Oobleck’s Unique Actions
If you gently dip your hand into a bowl of Oobleck or pour it, it readily flows through your fingers, behaving much like a thick liquid. It will readily take the shape of its container, much like water.
However, when subjected to a sudden, strong force, such as punching Oobleck, hitting it with a hammer, or even running across a pool of it, it causes it to momentarily stiffen and act like a solid. As soon as the force is removed, it quickly returns to its liquid-like state, flowing freely once again.
Understanding Non-Newtonian Fluids
Oobleck is a non-Newtonian fluid. Unlike Newtonian fluids, such as water or oil, whose viscosity remains constant, non-Newtonian fluids exhibit a variable viscosity. Their “thickness” or resistance to flow changes in response to stress or shear rate.
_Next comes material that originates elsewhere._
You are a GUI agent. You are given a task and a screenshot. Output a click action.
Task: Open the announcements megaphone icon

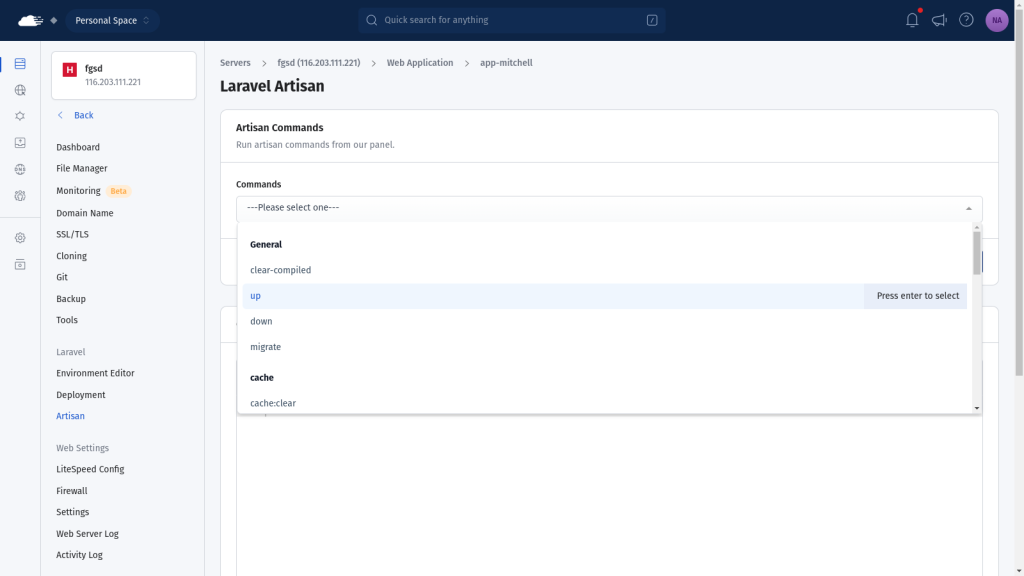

This means that for a non-Newtonian fluid, the relationship between applied force and its flow behavior is not linear. Oobleck specifically demonstrates shear-thickening behavior, where its viscosity increases when subjected to higher shear rates or sudden forces. Other non-Newtonian fluids, like ketchup, are shear-thinning, becoming runnier when shaken.
The Mechanism of Shear Thickening
The unique behavior of Oobleck stems from its composition as a concentrated suspension of cornstarch particles within water. Cornstarch particles do not dissolve in water; instead, they remain suspended, forming a dense mixture. Under low stress, the water acts as a lubricant, allowing these particles to slide past one another, enabling the mixture to flow like a liquid.
When a sudden, strong force is applied, the water is rapidly forced out from between the cornstarch particles. This action causes the particles to pack together very tightly, increasing the friction between them. The particles effectively jam or lock into position, forming temporary clusters that resist further compression and give the Oobleck a solid-like rigidity. This phenomenon, sometimes explained by a “hydro-clustering” mechanism, involves particles being driven into clusters by hydrodynamic lubrication forces overcoming repulsive forces. As soon as the external force is removed, water flows back into the spaces between the particles, allowing them to separate and the Oobleck to become fluid again.
Everyday Examples
Shear thickening, as seen in Oobleck, has various practical applications. Shear-thickening fluids are being explored for use in protective gear, such as liquid body armor or impact-resistant clothing. These materials can remain flexible during normal movement but instantly stiffen upon impact, absorbing energy and protecting the wearer.
Another potential application involves their use in speed bumps that could become firm only when a vehicle passes over them at high speed, or in specialized dampers and shock absorbers. While quicksand is often cited, it actually behaves more like a shear-thinning fluid when disturbed.